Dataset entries
········

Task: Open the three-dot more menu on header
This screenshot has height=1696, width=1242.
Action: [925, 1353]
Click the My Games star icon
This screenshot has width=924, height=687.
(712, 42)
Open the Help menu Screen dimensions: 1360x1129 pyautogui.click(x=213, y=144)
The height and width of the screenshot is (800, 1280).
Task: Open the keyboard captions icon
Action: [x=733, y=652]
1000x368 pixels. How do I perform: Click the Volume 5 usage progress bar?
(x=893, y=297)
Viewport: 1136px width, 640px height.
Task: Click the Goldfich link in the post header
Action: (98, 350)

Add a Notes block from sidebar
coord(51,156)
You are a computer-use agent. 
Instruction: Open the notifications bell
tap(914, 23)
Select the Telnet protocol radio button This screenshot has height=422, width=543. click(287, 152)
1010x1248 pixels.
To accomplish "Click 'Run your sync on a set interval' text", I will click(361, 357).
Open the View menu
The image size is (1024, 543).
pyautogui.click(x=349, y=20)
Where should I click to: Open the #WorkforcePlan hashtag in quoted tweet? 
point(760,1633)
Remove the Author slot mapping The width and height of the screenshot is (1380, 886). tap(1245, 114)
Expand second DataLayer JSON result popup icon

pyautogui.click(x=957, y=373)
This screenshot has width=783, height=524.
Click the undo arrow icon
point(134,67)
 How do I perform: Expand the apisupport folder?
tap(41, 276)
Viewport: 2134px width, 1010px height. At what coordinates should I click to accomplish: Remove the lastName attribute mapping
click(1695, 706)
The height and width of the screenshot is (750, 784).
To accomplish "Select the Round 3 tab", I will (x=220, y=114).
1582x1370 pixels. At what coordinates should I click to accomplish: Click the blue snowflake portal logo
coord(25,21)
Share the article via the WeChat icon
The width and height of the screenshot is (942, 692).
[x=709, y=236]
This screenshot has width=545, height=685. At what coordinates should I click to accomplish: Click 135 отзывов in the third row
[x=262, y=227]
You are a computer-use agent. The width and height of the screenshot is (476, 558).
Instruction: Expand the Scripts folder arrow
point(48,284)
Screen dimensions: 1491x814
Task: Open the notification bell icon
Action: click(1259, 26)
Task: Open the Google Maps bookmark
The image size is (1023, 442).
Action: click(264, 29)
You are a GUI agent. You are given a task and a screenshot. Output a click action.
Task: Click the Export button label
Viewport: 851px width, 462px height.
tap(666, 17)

········

Which lines in the data hold the string "Select"? Copy each of them.

Select the Telnet protocol radio button This screenshot has height=422, width=543. click(287, 152)
To accomplish "Select the Round 3 tab", I will (x=220, y=114).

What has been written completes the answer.